In the above code pr_uref of the processes prison is decremented. As
this is the
last process then pr_uref will hit 0 and the loop continues instead
of breaking
early.

Now at the end of the loop iteration the mtx is unlocked so other
process can
now manipulate the jail, this is where I think the problem may be.

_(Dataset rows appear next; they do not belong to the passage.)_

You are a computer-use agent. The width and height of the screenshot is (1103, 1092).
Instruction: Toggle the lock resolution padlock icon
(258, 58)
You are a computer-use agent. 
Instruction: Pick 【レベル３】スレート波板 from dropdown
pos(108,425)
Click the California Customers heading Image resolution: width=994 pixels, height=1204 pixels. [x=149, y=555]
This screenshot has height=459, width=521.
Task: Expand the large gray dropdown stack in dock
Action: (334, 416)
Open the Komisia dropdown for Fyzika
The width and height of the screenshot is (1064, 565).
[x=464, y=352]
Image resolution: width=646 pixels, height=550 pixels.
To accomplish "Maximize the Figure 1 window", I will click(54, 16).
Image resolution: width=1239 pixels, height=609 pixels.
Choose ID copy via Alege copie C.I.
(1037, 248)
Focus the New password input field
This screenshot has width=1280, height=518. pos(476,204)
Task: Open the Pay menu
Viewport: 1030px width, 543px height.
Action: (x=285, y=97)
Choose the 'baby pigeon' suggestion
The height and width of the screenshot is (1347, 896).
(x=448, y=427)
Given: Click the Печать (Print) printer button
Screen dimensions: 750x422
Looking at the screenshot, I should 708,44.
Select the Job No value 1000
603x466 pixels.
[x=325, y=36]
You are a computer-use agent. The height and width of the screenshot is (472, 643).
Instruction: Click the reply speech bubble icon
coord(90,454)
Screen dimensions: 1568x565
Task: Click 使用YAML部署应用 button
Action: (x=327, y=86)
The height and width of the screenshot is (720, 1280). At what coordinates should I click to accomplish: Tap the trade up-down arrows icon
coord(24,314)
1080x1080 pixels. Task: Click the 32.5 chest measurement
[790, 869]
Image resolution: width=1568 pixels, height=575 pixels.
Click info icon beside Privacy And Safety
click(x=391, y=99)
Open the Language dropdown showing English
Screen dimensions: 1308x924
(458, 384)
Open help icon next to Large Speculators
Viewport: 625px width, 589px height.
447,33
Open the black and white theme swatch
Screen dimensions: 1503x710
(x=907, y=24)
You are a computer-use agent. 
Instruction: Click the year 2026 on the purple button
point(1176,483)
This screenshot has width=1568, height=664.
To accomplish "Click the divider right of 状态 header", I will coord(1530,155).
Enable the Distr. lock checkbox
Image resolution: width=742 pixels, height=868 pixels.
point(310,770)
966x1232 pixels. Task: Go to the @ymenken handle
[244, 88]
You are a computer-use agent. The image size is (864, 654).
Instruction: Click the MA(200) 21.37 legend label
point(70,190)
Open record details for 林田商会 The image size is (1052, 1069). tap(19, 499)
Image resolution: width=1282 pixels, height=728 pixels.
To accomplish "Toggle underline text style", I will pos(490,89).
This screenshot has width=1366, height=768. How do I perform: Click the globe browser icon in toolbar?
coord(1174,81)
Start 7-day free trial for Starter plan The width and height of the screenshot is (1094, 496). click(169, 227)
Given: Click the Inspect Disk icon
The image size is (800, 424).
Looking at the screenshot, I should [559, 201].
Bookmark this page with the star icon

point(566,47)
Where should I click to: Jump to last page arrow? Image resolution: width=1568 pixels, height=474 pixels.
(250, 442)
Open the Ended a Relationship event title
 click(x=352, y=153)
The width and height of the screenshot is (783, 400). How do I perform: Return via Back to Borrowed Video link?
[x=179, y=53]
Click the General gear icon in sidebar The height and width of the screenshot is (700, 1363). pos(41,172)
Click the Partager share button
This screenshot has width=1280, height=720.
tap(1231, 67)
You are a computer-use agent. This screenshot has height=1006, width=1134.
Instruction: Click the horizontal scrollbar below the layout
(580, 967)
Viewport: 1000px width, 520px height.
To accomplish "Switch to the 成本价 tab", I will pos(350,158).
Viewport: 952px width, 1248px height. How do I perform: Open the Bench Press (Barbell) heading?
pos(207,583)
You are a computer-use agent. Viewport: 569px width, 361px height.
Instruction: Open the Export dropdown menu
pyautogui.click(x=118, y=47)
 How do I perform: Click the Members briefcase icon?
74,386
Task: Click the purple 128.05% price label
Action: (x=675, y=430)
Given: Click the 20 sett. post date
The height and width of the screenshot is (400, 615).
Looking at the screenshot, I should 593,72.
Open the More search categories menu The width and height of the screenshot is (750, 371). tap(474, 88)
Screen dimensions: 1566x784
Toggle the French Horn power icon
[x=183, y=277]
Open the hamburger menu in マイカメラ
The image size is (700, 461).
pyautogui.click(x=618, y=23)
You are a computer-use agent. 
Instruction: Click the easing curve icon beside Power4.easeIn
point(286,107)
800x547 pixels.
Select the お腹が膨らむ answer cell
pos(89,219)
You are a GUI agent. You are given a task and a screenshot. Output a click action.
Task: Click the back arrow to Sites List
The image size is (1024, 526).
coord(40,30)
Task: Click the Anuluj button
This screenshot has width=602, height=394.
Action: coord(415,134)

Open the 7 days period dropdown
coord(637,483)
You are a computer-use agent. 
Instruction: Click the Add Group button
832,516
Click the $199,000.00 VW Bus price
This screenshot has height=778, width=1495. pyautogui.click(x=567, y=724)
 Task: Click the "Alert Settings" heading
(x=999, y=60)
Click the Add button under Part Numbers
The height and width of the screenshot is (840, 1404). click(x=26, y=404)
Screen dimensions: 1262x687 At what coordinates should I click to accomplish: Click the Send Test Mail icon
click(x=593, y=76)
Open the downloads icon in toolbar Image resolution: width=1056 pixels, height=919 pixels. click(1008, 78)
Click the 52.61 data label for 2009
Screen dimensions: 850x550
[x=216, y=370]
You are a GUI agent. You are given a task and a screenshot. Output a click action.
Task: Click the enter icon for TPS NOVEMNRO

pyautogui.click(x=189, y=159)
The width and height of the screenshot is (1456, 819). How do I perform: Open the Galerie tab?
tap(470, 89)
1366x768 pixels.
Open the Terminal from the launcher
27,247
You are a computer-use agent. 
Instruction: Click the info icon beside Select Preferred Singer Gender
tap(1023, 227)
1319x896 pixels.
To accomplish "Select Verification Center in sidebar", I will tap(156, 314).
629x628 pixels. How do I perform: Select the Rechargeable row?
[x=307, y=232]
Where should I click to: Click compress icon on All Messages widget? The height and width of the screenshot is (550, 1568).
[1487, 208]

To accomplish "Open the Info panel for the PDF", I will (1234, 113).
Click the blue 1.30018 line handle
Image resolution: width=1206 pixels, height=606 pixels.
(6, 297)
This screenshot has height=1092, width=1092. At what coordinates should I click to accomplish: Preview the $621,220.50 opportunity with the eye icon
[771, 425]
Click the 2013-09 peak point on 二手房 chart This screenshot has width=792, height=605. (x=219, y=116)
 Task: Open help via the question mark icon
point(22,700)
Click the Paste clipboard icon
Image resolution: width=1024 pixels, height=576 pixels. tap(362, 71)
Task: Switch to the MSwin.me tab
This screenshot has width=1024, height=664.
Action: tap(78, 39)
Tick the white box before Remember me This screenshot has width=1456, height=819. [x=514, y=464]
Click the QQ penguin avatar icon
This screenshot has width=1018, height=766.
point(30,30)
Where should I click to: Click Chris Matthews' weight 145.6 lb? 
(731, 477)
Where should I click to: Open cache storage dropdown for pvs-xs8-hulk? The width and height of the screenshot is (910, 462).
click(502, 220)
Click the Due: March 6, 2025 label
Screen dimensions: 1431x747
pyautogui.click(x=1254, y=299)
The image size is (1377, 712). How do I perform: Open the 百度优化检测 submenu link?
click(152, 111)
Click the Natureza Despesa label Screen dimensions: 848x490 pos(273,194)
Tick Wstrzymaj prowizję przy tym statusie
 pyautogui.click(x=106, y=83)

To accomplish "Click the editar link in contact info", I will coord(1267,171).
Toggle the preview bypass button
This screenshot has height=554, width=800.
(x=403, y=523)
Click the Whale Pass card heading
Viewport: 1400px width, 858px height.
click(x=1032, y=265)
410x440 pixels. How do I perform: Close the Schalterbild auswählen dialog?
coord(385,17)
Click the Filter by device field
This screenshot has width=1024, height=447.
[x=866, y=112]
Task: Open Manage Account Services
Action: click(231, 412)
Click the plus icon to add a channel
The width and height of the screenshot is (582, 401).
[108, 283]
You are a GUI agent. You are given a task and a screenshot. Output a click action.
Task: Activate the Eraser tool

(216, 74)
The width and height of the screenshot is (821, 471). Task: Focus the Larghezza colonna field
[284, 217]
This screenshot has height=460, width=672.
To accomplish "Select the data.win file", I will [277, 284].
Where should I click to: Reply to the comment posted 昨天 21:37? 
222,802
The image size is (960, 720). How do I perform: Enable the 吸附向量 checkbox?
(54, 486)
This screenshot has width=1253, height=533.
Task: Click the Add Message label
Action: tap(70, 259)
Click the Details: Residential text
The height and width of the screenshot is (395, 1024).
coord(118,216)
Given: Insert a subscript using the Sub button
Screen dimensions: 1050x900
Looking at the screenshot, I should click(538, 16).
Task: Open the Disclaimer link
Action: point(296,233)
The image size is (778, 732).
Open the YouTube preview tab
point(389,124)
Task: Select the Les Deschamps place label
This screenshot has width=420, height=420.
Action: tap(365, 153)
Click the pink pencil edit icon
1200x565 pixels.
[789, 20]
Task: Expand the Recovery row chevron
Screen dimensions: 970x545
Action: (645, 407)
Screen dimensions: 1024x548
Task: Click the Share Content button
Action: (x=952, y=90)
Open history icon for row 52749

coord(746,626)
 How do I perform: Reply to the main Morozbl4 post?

If we now have another process come in and attach to the jail but
then instantly
exit, this process may allow another kernel thread to hit this same
bit of code
and so two process for the same prison get into the section which
decrements
prison0's pr_uref, instead of only one.

In essence I think we can get the following flow where 1# = process1
and 2# = process2
1#1. prison1.pr_uref = 1 (single process jail)
1#2. prison_deref( prison1,...
1#3. prison1.pr_uref-- (prison1.pr_uref = 0)
1#3. prison1.mtx_unlock <-- this now allows others to change
prison1.pr_uref
1#3. prison0.pr_uref--
2#1. process1.attach( prison1 ) (prison1.pr_uref = 1)
2#2. process1.exit
2#3. prison_deref( prison1,...
2#4. prison1.pr_uref-- (prison1.pr_uref = 0)
2#5. prison1.mtx_unlock <-- this now allows others to change
prison1.pr_uref
2#5. prison0.pr_uref-- (prison1.pr_ref has now been decremented
twice by prison1)

It seems like the action on the parent prison to decrement the
pr_uref is
happening too early, while the jail can still be used and without
the lock on
the child jails mtx, so causing a race condition.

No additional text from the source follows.